#### [Your objective]
For the lines from the one with "Task: Select the blue ATE tile" to the end of the listing below, both ends included, give an exact copy and nothing more. Do not copy pictures.
------
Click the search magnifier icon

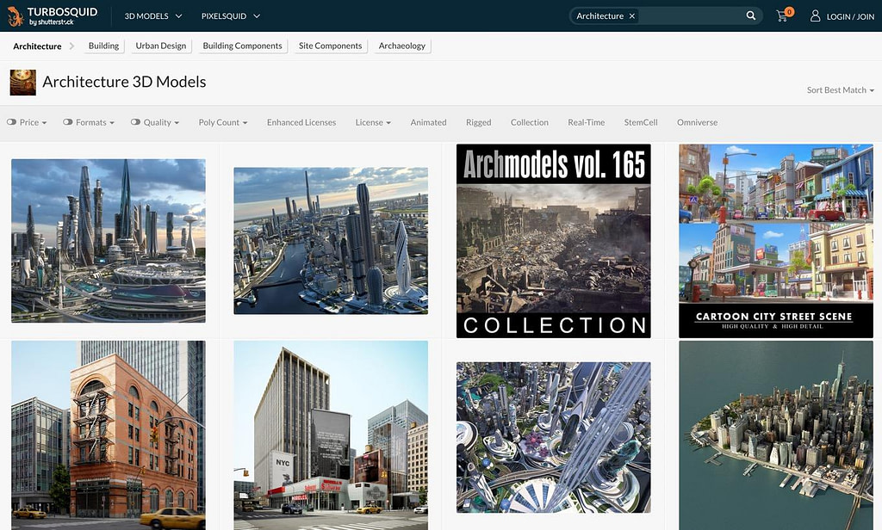[751, 15]
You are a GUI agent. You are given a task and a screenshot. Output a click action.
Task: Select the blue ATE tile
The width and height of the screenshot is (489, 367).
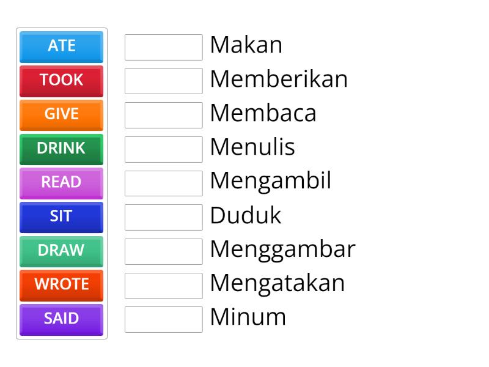(61, 46)
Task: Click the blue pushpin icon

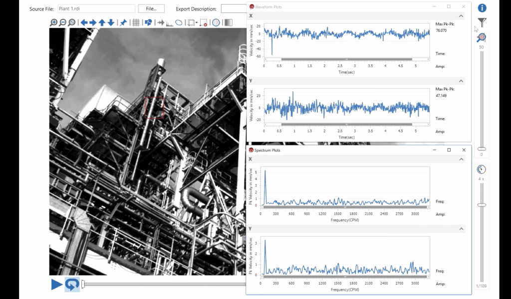Action: coord(123,23)
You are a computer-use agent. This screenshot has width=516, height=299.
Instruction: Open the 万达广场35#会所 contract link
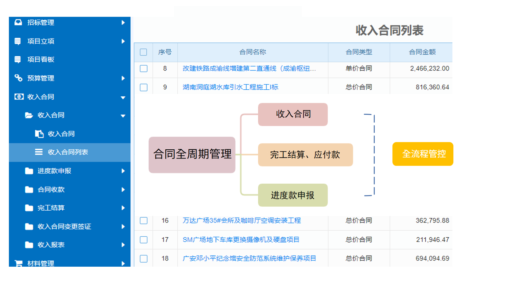(242, 221)
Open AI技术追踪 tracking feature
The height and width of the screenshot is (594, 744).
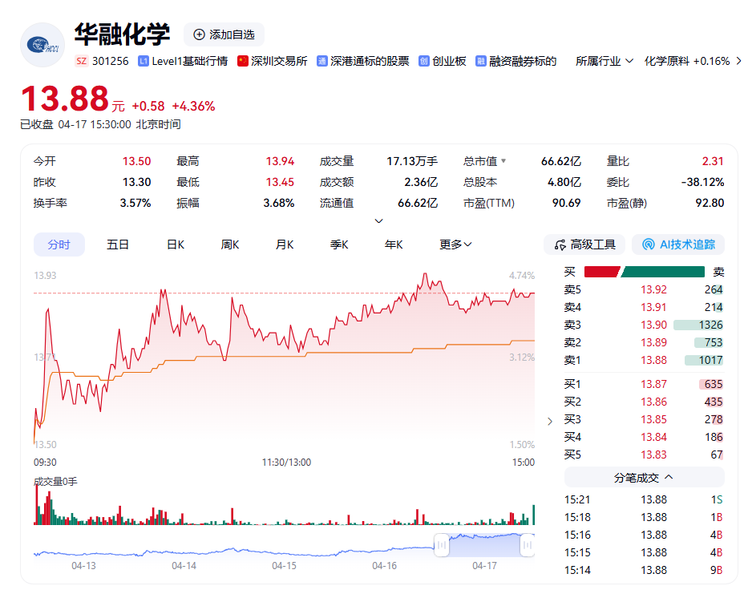(677, 244)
------
#### [Worked solution]
Task: Select the blue ATE tile
The width and height of the screenshot is (489, 367).
(61, 46)
Task: Click the blue pushpin icon

Action: coord(123,23)
You are a computer-use agent. This screenshot has width=516, height=299.
Instruction: Open the 万达广场35#会所 contract link
(242, 221)
Open AI技术追踪 tracking feature
The height and width of the screenshot is (594, 744).
(677, 244)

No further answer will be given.